*** LISTED ENTRIES Section Begins ***

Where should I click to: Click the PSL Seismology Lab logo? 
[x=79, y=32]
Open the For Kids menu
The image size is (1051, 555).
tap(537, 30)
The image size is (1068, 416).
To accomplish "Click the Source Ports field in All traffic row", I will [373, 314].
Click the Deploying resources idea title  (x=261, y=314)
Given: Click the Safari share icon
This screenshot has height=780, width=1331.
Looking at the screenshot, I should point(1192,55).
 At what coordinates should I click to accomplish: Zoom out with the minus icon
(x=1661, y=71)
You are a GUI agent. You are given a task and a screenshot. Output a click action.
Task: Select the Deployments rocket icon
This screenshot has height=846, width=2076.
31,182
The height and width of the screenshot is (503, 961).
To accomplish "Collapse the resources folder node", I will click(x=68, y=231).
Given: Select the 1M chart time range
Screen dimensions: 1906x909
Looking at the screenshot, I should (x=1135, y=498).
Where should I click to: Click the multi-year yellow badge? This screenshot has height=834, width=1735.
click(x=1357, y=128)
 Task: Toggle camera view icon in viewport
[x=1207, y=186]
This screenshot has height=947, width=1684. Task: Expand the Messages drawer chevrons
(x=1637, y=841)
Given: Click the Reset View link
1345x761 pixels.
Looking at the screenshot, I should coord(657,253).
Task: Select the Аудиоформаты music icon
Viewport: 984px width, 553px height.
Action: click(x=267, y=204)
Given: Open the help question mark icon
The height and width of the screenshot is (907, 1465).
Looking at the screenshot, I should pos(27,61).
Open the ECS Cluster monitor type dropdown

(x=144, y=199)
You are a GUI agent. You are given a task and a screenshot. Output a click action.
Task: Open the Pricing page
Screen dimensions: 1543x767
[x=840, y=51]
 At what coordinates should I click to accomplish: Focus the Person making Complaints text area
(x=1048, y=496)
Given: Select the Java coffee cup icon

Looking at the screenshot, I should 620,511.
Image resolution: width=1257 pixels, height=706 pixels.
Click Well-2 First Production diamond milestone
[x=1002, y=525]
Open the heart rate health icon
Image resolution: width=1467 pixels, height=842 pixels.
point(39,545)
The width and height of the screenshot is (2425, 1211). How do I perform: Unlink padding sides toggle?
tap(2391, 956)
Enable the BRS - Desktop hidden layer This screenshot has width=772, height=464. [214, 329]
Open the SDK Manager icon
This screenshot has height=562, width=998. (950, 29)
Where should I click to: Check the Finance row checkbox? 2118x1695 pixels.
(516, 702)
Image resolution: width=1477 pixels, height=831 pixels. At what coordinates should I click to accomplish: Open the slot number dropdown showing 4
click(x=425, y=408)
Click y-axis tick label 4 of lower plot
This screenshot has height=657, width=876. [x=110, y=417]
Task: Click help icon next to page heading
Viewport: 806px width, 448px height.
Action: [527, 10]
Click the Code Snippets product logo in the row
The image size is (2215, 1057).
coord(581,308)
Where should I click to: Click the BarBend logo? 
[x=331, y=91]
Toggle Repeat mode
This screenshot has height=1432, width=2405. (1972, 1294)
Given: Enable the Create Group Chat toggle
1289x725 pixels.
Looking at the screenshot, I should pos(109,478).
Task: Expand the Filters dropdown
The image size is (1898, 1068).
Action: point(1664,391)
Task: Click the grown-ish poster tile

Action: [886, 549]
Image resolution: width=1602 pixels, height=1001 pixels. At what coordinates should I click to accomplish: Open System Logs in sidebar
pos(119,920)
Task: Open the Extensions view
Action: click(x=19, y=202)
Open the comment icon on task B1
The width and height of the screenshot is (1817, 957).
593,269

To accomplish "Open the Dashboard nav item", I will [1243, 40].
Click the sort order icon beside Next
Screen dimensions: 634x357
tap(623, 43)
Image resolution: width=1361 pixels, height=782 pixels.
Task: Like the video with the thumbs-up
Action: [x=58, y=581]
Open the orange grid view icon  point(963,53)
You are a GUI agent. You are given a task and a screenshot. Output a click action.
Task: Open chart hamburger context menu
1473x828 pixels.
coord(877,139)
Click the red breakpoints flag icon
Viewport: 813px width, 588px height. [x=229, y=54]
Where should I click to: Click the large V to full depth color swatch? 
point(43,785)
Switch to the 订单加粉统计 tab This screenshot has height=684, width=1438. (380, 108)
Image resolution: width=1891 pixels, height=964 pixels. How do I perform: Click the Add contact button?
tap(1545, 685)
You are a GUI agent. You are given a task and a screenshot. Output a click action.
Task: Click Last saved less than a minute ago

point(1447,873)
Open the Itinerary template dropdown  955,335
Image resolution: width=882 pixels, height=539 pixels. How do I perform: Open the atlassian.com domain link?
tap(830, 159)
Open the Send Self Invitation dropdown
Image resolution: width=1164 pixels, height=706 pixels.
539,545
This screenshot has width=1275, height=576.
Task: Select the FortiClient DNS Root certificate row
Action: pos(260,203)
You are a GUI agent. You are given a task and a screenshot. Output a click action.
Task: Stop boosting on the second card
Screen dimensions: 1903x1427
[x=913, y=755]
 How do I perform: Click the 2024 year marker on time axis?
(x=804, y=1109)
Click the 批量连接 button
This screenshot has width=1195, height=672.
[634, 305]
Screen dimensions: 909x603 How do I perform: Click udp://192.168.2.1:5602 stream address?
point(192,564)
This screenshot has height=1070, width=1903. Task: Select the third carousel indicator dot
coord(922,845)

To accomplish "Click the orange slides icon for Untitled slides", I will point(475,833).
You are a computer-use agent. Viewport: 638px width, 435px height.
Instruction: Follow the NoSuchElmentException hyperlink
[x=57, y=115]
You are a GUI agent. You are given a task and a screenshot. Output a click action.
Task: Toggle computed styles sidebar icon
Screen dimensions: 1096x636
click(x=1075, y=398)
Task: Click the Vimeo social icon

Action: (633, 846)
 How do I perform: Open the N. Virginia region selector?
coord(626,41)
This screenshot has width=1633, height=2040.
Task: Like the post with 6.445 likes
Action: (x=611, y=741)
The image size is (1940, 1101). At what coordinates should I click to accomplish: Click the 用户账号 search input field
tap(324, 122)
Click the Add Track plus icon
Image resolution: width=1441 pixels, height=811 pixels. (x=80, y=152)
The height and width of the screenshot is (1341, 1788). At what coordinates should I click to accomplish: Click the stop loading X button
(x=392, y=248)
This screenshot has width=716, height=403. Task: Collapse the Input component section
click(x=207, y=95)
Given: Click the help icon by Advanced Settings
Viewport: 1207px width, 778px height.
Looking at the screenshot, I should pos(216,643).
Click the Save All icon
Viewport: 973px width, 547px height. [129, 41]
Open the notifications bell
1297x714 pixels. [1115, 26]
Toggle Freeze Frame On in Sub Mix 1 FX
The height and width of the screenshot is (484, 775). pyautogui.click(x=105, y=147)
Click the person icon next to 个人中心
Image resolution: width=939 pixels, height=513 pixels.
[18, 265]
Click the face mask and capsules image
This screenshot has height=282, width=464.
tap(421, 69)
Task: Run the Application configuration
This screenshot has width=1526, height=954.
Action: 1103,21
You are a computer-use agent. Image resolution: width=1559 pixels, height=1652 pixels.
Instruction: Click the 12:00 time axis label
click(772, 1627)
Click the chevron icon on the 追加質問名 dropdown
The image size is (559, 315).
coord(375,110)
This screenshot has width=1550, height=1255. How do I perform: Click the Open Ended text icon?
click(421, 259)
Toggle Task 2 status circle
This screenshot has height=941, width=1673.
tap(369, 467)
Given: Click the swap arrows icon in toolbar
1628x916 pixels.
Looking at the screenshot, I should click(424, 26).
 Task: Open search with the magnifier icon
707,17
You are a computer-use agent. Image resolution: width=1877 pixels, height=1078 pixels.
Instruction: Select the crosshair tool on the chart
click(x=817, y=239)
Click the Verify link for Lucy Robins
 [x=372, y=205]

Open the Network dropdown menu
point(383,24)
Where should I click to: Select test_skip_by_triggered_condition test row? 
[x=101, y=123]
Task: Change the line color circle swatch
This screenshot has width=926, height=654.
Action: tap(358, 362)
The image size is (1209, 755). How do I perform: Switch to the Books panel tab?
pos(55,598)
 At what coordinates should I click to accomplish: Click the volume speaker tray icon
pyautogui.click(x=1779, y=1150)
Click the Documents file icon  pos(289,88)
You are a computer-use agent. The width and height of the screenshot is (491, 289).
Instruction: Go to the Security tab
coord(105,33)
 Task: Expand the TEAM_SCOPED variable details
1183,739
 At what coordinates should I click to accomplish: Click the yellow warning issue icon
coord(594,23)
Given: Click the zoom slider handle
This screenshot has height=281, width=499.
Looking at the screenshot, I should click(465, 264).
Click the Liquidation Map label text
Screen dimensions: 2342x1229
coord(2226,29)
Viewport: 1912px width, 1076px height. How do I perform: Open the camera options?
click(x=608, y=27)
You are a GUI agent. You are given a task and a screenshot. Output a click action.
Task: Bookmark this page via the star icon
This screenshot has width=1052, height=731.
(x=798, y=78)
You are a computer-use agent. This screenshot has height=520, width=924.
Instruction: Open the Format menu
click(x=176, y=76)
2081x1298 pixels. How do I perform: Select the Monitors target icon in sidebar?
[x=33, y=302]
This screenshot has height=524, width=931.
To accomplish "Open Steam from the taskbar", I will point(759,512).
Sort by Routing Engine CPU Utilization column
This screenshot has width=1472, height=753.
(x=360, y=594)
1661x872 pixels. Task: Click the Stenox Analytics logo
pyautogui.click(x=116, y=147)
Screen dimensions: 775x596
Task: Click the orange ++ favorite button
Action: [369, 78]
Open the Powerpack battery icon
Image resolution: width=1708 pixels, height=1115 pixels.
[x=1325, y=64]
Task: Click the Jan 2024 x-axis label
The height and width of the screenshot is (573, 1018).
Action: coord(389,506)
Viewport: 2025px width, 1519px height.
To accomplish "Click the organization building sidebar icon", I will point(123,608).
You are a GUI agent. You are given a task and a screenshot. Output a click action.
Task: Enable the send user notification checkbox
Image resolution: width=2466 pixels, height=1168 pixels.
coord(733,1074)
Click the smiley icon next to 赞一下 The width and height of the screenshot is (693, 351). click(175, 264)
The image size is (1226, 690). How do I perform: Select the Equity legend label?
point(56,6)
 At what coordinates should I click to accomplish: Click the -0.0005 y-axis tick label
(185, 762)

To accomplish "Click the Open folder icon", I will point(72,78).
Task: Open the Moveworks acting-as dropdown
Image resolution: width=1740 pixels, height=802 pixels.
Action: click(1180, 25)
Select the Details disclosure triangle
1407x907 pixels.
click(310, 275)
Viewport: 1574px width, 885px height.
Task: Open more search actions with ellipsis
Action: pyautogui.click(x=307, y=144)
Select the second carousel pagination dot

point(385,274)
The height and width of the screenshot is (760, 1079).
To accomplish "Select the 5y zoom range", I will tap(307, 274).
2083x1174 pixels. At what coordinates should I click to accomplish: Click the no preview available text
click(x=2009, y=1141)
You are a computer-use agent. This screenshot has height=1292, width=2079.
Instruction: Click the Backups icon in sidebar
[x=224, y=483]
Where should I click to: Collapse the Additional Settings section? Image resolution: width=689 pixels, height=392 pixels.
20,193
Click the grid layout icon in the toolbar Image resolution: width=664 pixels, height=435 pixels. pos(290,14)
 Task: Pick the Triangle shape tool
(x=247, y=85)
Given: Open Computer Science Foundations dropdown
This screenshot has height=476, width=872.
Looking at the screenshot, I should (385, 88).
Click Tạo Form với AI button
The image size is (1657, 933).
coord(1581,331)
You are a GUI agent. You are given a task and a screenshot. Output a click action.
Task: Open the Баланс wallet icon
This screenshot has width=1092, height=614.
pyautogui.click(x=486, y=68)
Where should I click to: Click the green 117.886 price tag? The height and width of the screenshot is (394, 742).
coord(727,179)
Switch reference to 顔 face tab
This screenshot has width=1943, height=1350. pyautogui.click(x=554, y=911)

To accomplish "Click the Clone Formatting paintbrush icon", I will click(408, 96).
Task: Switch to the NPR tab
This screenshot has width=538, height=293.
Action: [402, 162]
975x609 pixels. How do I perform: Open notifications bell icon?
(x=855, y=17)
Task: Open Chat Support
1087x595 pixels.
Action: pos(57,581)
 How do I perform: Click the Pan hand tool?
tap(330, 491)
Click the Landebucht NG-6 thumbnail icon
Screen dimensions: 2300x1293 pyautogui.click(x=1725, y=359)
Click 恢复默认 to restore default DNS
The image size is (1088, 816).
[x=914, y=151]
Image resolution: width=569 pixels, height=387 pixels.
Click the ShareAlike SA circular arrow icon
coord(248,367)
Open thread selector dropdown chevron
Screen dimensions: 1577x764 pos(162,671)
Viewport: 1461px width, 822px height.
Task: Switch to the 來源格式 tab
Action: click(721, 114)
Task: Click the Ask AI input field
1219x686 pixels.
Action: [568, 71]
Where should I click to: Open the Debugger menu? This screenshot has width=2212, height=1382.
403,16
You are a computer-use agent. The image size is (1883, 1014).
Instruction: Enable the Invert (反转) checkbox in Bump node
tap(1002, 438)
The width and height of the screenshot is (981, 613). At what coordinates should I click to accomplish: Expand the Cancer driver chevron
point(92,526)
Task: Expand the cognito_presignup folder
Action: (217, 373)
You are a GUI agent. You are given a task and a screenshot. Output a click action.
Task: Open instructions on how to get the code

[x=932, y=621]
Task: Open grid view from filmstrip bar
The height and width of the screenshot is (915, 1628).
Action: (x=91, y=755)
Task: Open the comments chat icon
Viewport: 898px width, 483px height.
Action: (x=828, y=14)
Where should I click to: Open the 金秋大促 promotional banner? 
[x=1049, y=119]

*** LISTED ENTRIES Section Ends ***

*TASK REQUIREMENTS*
What is needed is the count of lines in the records that include the word "resources", with no other text.

*SOLUTION TO THE PROBLEM*
2